*Exercise data*

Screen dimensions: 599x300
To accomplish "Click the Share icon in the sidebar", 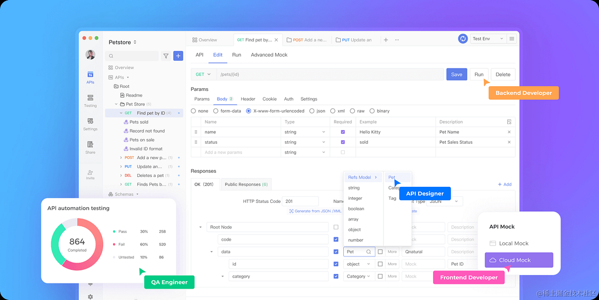I will click(90, 146).
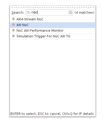Image resolution: width=103 pixels, height=119 pixels.
Task: Click the IP icon beside NoC AXI Performance Monitor
Action: (13, 31)
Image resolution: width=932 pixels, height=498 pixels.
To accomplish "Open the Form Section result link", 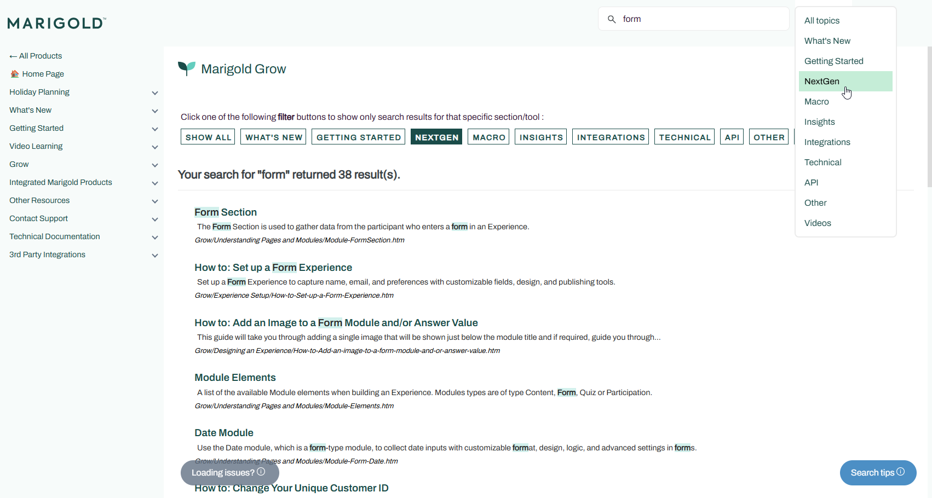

*Activity*
Your task is to write out, exactly and without pictures, only the lines from the one holding "Image resolution: width=932" to the last line of the data.

*Expected output*
Image resolution: width=932 pixels, height=498 pixels.
To accomplish "Open the Form Section result link", 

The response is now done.